Ternyata, baik Pranoto maupun Soeharto tidak memenuhi harapan sang Pemimpin Besar. Berdasarkan pikiran-pikiran ini, Reznikov mengakhiri bukunya dengan kesimpulan bahwa di antara penyebab kegagalan Gerakan 30 September adalah adanya pengkhianatan dua jenderal yang mula-mula bersekongkol dengan Presiden tapi kemudian berbalik dan menarik diri dari kubunya .
***
Komandan dan Kepala Staf Terotorium Diponegoro
Mengapa Presiden Soekarno justru memilih kedua tokoh tersebut sebagai pembantu terdekatnya pada saat-saat yang begitu genting? Reznikov tak pernah coba menjawab pertanyaan ini, mungkin karena data yang dimilikinya kurang cukup untuk itu. Untunglah, sekarang halangan macam ini, boleh dikatakan, tidak ada lagi.

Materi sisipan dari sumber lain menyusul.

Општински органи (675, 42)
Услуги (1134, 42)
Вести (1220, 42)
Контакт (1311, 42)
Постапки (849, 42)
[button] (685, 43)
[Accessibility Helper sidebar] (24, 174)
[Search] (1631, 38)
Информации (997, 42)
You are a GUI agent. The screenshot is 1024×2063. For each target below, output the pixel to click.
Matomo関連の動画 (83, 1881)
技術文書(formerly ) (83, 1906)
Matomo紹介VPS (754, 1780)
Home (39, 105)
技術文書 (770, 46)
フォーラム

Dalam riwayat hidup Soeharto dan Pranoto terdapat cukup banyak kesamaan. Keduanya pernah ikut berjuang dalam Perang Kemerdekaan 1945-1949. Pada akhir tahun 1950-an, keduanya bertugas di Teritorium (kelak Kodam) Diponegoro: Soeharto sebagai komandan, sedangkan Pranoto sebagai kepala staf-nya.
Mereka berpisah pada 1959; karena alasan tertentu Soeharto dipindahkan ke Seskoad Bandung dan kedudukannya sebagai Komandan Divisi diwarisi oleh Pranoto.
Sesudah Soeharto tamat dari Seskoad, kariernya makin menanjak. Bukan saja ia menjadi jenderal pada 1961, pada 1963 ia diangkat sebagai Panglima Kostrad. Antara 1962-1965, dia ditugaskan memimpin pasukan Indonesia yang siap-siaga bertempur melawan Belanda di Irian Barat serta melawan Inggris dalam rangka konfrontasi dengan Malaysia.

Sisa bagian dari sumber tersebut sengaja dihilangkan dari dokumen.